Sampling a hyper-personalized and data-driven future
23 Nov 2021 --- In its latest trend report on how consumer behavior has evolved since 2020, digital product sampling brand Sampler surveyed over 38,000 North American consumers. The brand sought to delve into how consumer behavior has changed since 2020 and what types of product sampling and shopping experiences consumers are looking for in 2021.
Sampler recently launched its entry-level digital sampling offering, Exchange Lite. The brand conceptualized its offering with price point front and center, launching it at a cost comparable to traditional sampling. Sampler’s platform enables brands to roll out a digital sampling program with audience targeting, consumer feedback and purchase intent.
The aim is to remove cost barriers and offer brands the opportunity to digitize their efforts via an easy entry point into digital sampling. Sampler believes the future of try-before-you-buy lies in hyper-personalization, omnichannel experiences and data-driven sampling. Here we take a look at these three core aspects with Marie Chevrier, Founder and CEO of Sampler.
Hyper-personalization
“In the future, I believe that brands will not be marketing ‘at’ consumers,” emphasizes Chevrier. Instead, consumers will have an opportunity to manage their experience. As a result, the brand’s founder purposefully set up Sampler’s technology to not only recommend samples to consumers based on their lifestyle, but to ultimately enable them to opt in or out of receiving a sample or a category.
Remarketing, or retargeting as it is also known, is another key aspect of hyper-personalization that Chevrier believes will be instrumental to creating the levels of personalization that consumers want from products. The digital technique is a form of online targeted advertising, whereby the advertising is directed to consumers based on their previous behaviors and activities on the internet.
A sampling program on Sampler will collect 10-20 data points per consumer, for instance. Detailing what the gathering of these data points enables, Chevrier explains: “We can help you create retargeting programs personalized to what we know about that consumer.”
For example, it can answer questions such as: Do they live an active lifestyle? Did they rate your product five stars? Did they dislike the scent? “Each of these consumers may warrant a different retargeting strategy,” explains Chevrier.
Omnichannel
“For omnichannel, your brand needs to be present wherever a consumer browses,” Chevrier highlights. Sampler believes that product sampling can play a role across many of a brand’s channels. As a result, the digital sampling creator has built solutions for social media advertisements, influencer programs and brand and publisher websites such as the InTouch sampling program.
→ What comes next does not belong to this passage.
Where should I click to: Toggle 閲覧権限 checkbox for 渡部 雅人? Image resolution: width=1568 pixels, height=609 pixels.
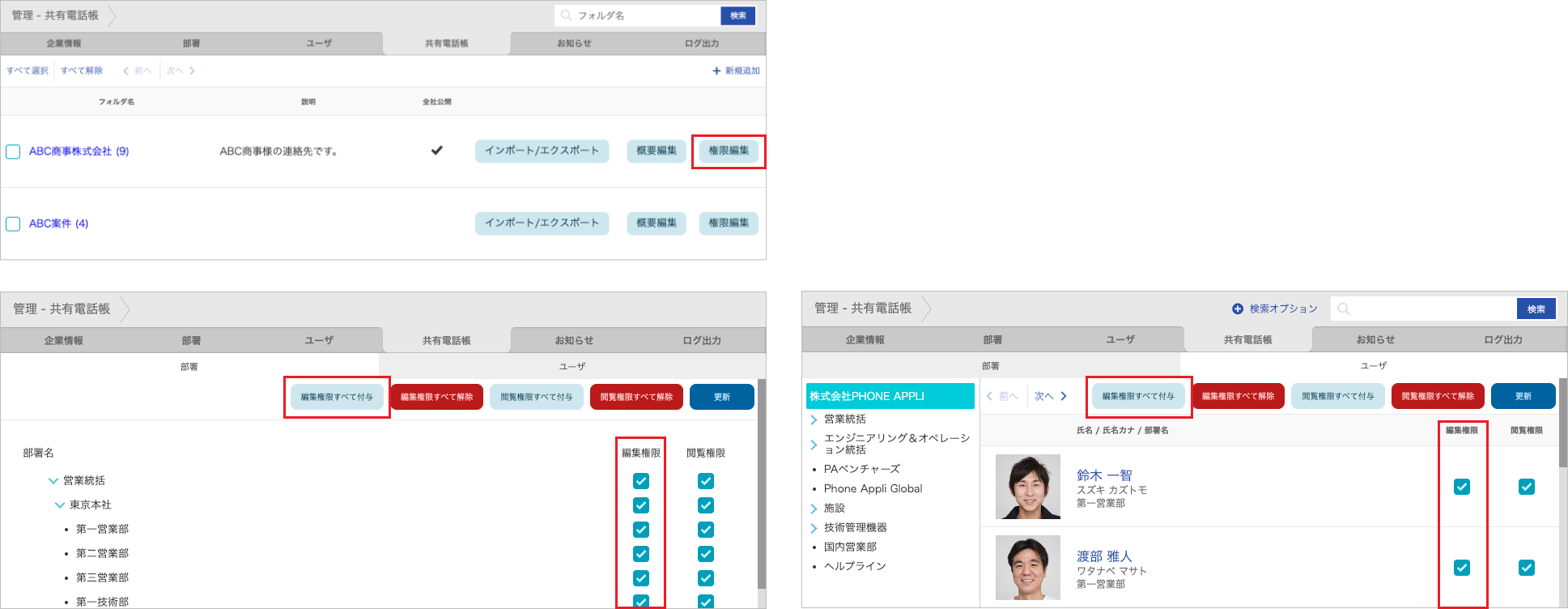click(x=1527, y=568)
Demonstrating the opportunities to standardize sampling experiences to make them more consistent and enable them to scale, most recently Sampler built a solution for retailers. It helps department and grocery stores power their own integrated sampling programs at scale and within their existing ecommerce, loyalty and media ecosystems. Its technology does this by helping stores power digital sampling programs at the end of their e-commerce checkout.
“What is most powerful is when you can manage all those channels in one centralized place, because then you can start managing frequency and recency with each consumer,” details Chevrier. The company is centralizing digital sampling on its platform in a bid to make omnichannel sampling possible, while optimizing its effectiveness.
Data-driven
Data-driven refers to leveraging data to target consumers, collecting information to measure impact and continuing the conversation post-trial. “Gone are the days where a brand is handing out a sample at random and letting the shopper walk away without any feedback or insight,” relays Chevrier. “Every sample needs to be returning insight.”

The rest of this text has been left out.